Title: The Life and death of a laptop battery Tags: english Date: 2015-09-24 20:00

When I get a new laptop, the battery life time of the lap top at the start is OK. But this do not last. I got a feeling that within a year, the life time is just a fraction of what it used to be, and it slowly become painful to use the laptop without power connected to it. Because of this, when I got a new Thinkpad X230 laptop almost two years ago, I decided to monitor its state to have more hard facts when the battery started to fail.

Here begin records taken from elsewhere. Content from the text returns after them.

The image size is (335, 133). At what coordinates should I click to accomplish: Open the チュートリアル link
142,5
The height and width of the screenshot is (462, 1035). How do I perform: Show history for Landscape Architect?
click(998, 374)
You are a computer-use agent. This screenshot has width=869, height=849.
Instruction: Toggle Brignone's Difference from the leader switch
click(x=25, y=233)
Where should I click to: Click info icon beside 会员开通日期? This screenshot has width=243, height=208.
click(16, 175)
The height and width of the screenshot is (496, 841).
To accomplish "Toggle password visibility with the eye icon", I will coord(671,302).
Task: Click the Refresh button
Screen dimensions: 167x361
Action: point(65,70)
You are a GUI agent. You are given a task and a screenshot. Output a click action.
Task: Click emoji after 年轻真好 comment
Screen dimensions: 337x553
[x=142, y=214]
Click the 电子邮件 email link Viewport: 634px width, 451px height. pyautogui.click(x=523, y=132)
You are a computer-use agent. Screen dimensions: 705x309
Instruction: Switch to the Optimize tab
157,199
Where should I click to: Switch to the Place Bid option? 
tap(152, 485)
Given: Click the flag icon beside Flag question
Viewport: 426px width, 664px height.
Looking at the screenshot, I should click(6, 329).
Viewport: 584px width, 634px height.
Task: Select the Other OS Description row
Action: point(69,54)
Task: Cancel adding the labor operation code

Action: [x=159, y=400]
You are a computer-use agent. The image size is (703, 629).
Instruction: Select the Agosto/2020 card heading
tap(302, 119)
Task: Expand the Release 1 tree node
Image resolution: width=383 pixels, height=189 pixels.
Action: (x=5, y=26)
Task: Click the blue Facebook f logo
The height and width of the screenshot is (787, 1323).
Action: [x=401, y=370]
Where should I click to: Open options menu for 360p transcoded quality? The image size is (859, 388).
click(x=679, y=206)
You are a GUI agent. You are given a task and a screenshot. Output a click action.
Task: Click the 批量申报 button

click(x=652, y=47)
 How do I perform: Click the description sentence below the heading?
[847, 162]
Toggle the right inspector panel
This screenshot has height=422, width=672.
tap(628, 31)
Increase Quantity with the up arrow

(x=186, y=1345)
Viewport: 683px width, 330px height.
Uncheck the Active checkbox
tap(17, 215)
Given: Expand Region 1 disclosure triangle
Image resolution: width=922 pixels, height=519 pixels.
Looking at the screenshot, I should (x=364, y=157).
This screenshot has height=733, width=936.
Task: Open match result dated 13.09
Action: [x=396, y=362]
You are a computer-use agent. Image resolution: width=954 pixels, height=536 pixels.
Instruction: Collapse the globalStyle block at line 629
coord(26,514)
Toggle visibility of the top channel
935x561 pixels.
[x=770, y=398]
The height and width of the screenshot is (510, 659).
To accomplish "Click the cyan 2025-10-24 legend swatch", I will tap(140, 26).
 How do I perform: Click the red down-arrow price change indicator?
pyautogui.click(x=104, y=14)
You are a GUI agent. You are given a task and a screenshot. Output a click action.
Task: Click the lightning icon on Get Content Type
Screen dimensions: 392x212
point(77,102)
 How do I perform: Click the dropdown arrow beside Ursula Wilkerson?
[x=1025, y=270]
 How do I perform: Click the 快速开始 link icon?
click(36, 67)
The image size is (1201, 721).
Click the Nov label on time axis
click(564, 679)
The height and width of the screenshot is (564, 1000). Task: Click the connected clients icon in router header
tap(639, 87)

First I tried to find a sensible Debian package to record the battery status, assuming that this must be a problem already handled by someone else. I found battery-stats, which collects statistics from the battery, but it was completely broken. I sent a few suggestions to the maintainer, but decided to write my own collector as a shell script while I waited for feedback from him. Via a blog post about the battery development on a MacBook Air I also discovered batlog, not available in Debian.

I started my collector 2013-07-15, and it has been collecting battery stats ever since. Now my /var/log/hjemmenett-battery-status.log file contain around 115,000 measurements, from the time the battery was working great until now, when it is unable to charge above 7% of original capasity. My colletor shell script look like this:

#!/bin/sh
# Inspired by
# http://www.ifweassume.com/2013/08/the-de-evolution-of-my-laptop-battery.html
# See also
# http://blog.sleeplessbeastie.eu/2013/01/02/debian-how-to-monitor-battery-capacity/
logfile=/var/log/hjemmenett-battery-status.log

files="manufacturer model_name technology serial_number \
    energy_full energy_full_design energy_now cycle_count status"

if [ ! -e "$logfile" ] ; then
    (
	printf "timestamp,"
	for f in $files; do
	    printf "%s," $f
	done
	echo
    ) > "$logfile"
fi

log_battery() {
    # Print complete message in one echo call, to avoid race condition
    # when several log processes run in parallell.
    msg=$(printf "%s," $(date +%s); \
	for f in $files; do \
	    printf "%s," $(cat $f); \
	done)
    echo "$msg"
}

cd /sys/class/power_supply

for bat in BAT*; do
    (cd $bat && log_battery >> "$logfile")
done

The script is called when the power management system detect a change in the power status (power plug in or out), and when going into and out of hibernation and suspend. In addition, it collect a value every 10 minutes. This make it possible for me know when the battery is discharging, charging and how the maximum charge change over time. The log file look like this:

timestamp,manufacturer,model_name,technology,serial_number,energy_full,energy_full_design,energy_now,cycle_count,status,
1376591133,LGC,45N1025,Li-ion,974,62800000,62160000,39050000,0,Discharging,
[...]
1443090528,LGC,45N1025,Li-ion,974,4900000,62160000,4900000,0,Full,
1443090601,LGC,45N1025,Li-ion,974,4900000,62160000,4900000,0,Full,

I even wrote a small script to create a graph of the charge development over time. This show the slow death of my Lenovo Thinkpad X230 laptop battery:

But why is this happening? Why are my laptop batteries dying, while the batteries of space probes and satellites keep working year after year. If we are to believe Battery University, the fix is to not charge the Lithium-ion batteries to 100% all the time, but to stay below 90% of full charge most of the time. I've been told that the Tesla electric cars limit the charge of their batteries to 80%, with the option to charge to 100% when preparing for a longer trip (not that I would want a Tesla, but that is another story), which I guess is the option we should have for laptops on Linux too.

Is there a way with Linux to tell the battery to stop charging at 80%, unless requested to charge to 100% once in preparation for a longer trip?